ARL Weekly News – December 21, 2018

SORD
James Wood, Caleb Steele, Rick Lantrip, Wayne Bailey, and Walt Schalk supported a non-proliferation Source Physics Experiment on the Nevada National Security Site (NNSS). Support began months ahead of the experiment where detailed point forecasts and weather surveillance for the experiment location were provided. During the week of the experiment, the SORD team was in the field on location providing these detailed point forecasts and weather surveillance as well as participating in numerous experiment countdowns and practice scenarios. Due to the nature of the experiment, lightning/storm data/information and wind speeds (under 5 meters per second desired) were critical to the success of the experiment. A radiosonde balloon was released just after sunrise to help characterize the boundary layer environment and another balloon was released just after the experiment was executed and reached 7.25 millibars/98,212 feet. The forecast models were inconsistent leading up to the event; however, the weather on the day was good. The experiment was a success and a lot of good information was collected.

Walt Schalk has been working with a Department of Energy/National Nuclear Security Administration Laboratory Team to develop a plan to augment the current NNSS/SORD Mesonet to support an experiment beginning in 2021. The initial plan has the possibility to temporarily add to our current number of towers as well as tethersondes.

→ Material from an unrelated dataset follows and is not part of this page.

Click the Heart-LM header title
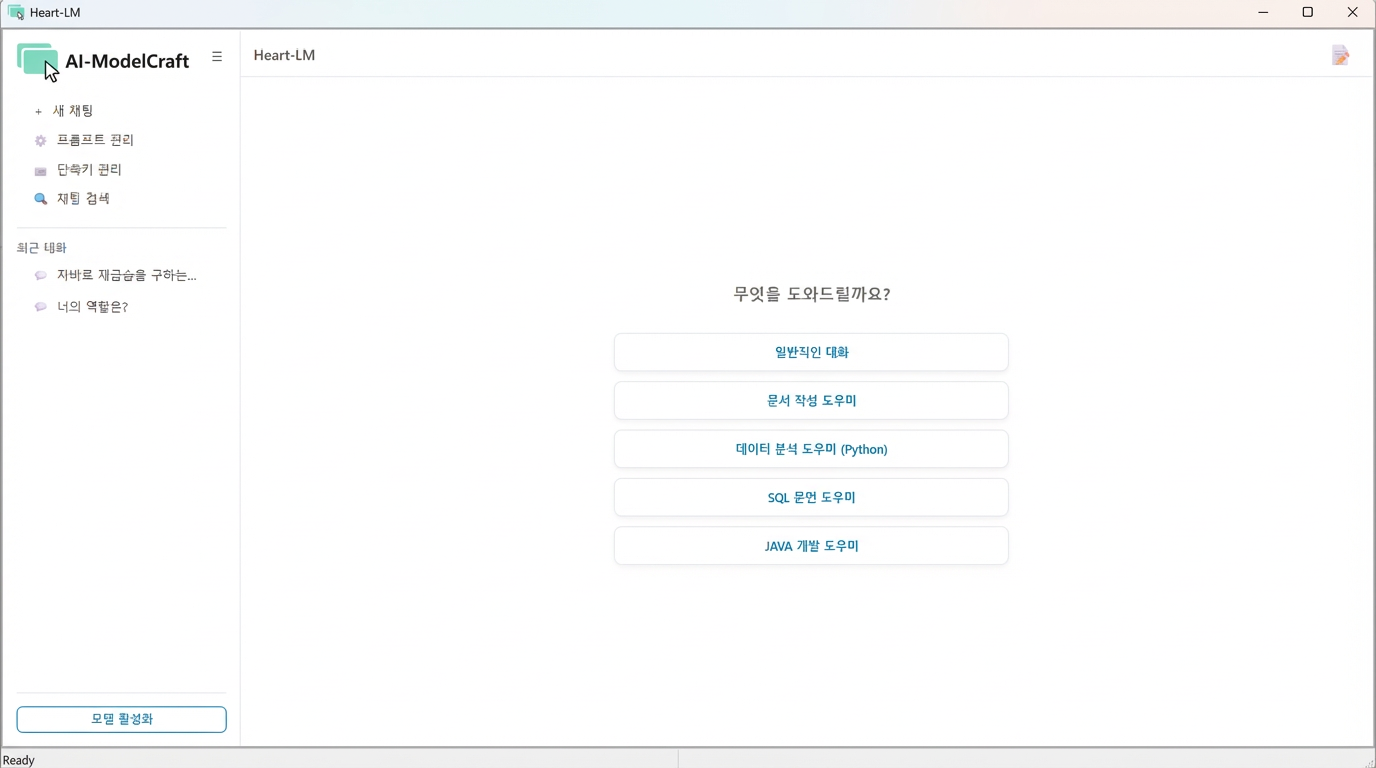 (x=284, y=56)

Caleb Steele has been running AERMOD (an atmospheric dispersion modeling system) with input from the NNSS to provide the modeling portion for the Nevada Air Permit.

Caleb Steele, our most recently hired meteorologist, will be going back over to the local National Weather Service office. Today is his last day at SORD. After the holidays, we will re-enter the hiring process.

FRD
As mentioned earlier in December, FRD obtained a 5 parts per million (ppm) gas calibration standard of the newer refrigerant HFO-1234ze to determine whether it has any utility as an atmospheric tracer. Samples of the chemical have been run through one of FRD’s gas chromatographs after reconfiguring the columns. The chromatograms based on electron capture detection do show a new wiggle that may be the signature of the refrigerant. However, this suspected response is so small at 5 ppm that the refrigerant would not be useful at the parts per trillion levels required for a tracer. There is still a possibility that the wiggle seen in the chromatograms is an unidentified contaminant chemical in the gas cylinder, whereas the refrigerant response is hidden by the pronounced oxygen peak. A new standard with the refrigerant mixed only with nitrogen has been ordered to test this possibility.

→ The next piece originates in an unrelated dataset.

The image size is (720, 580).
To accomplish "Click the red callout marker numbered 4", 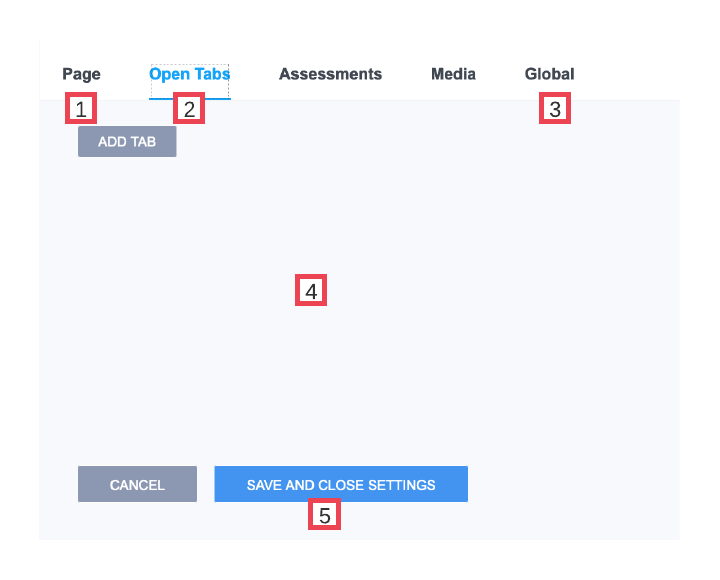I will coord(311,290).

FRD’s web sites are now compliant with the https standard that encrypts connections to the sites. Since FRD’s internet access is provided by the Idaho National Laboratory (INL), the configuration changes required to support https were mainly performed by INL personnel.

ATDD
A paper entitled “On the use of rotary-wing aircraft to sample near-surface thermodynamic fields: results from recent field campaigns,” by Temple R. Lee, Michael Buban, Edward Dumas, and Bruce Baker, was accepted for publication in the journal Sensors. In the paper, we discussed recent calibration and validation procedures for thermodynamic sensors used on two rotary-wing aircraft. We then used the measurements to characterize the spatiotemporal variability of near-surface temperature and moisture fields as a component of two recent field campaigns in which ATDD recently participated: the Verification of the Origins of Rotation in Tornadoes Experiment in the Southeast U.S. (VORTEX-SE) in northern Alabama and the Land Atmosphere Feedback Experiment (LAFE) in Oklahoma.